## DATASET RECORDS
^^^^^^^^^^^^^^^^

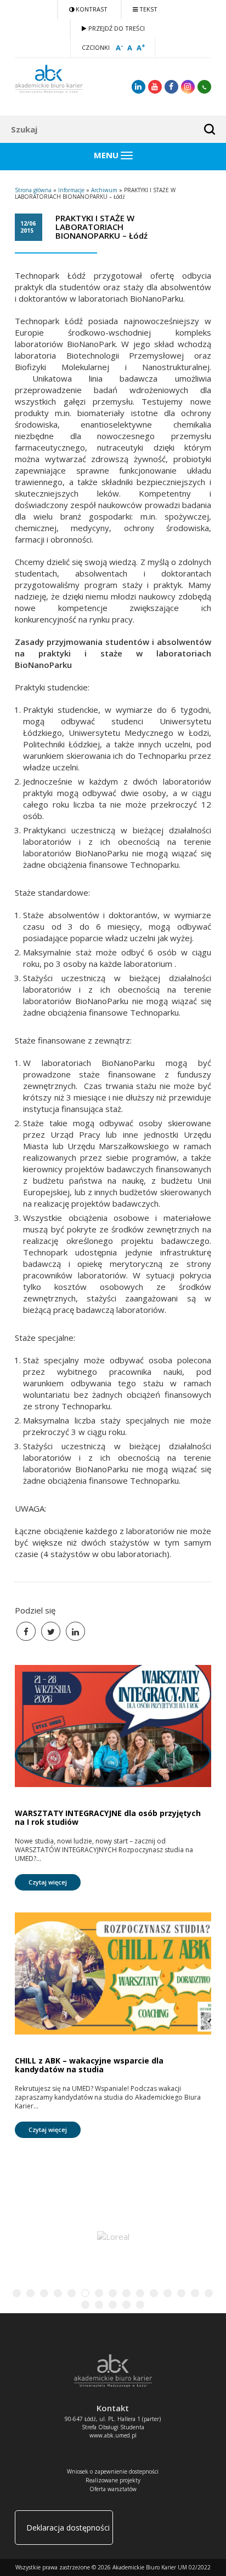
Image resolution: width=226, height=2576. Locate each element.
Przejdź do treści (116, 28)
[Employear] (113, 2235)
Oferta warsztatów (113, 2489)
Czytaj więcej (48, 1882)
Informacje (71, 190)
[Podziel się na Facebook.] (26, 1631)
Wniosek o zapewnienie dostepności (113, 2471)
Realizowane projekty (113, 2480)
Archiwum (104, 190)
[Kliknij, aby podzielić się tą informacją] (50, 1631)
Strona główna (33, 190)
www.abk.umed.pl (113, 2435)
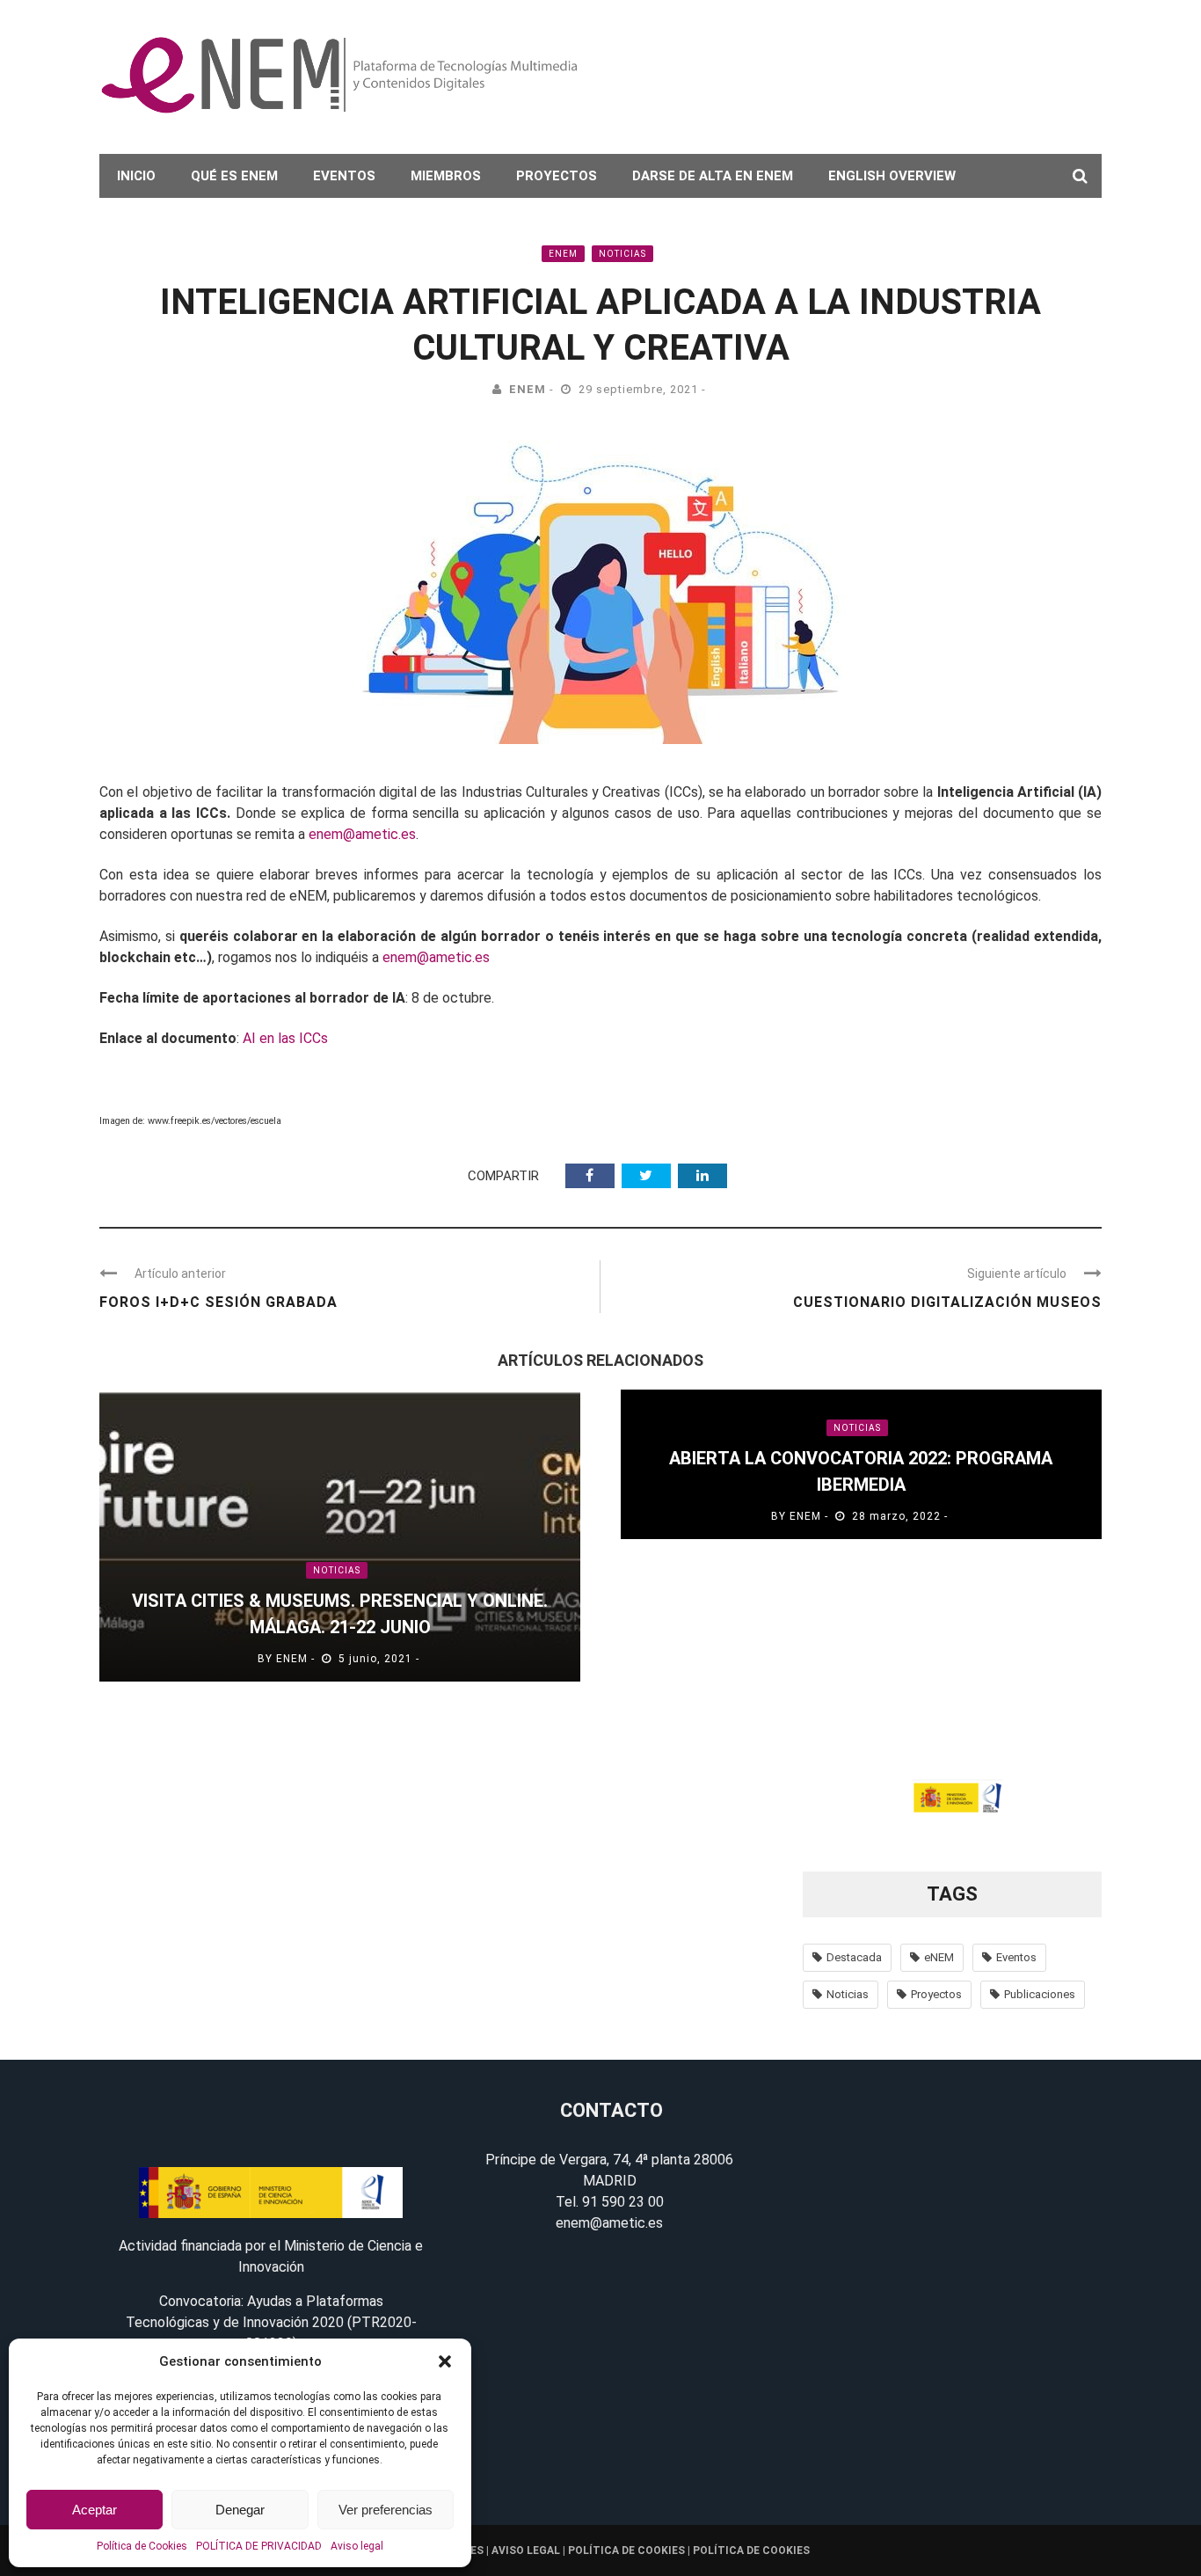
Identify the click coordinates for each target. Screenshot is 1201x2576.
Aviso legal (357, 2546)
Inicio (136, 176)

^^^^^^^^^^^^^^^^

## TASK DESCRIPTION
Once the pictures are set aside, give every line above again without alteration.

## EXERCISE OUTPUT
Image resolution: width=226, height=2576. Locate each element.
Przejdź do treści (116, 28)
[Employear] (113, 2235)
Oferta warsztatów (113, 2489)
Czytaj więcej (48, 1882)
Informacje (71, 190)
[Podziel się na Facebook.] (26, 1631)
Wniosek o zapewnienie dostepności (113, 2471)
Realizowane projekty (113, 2480)
Archiwum (104, 190)
[Kliknij, aby podzielić się tą informacją] (50, 1631)
Strona główna (33, 190)
www.abk.umed.pl (113, 2435)
Identify the click coordinates for each target. Screenshot is 1201x2576.
Aviso legal (357, 2546)
Inicio (136, 176)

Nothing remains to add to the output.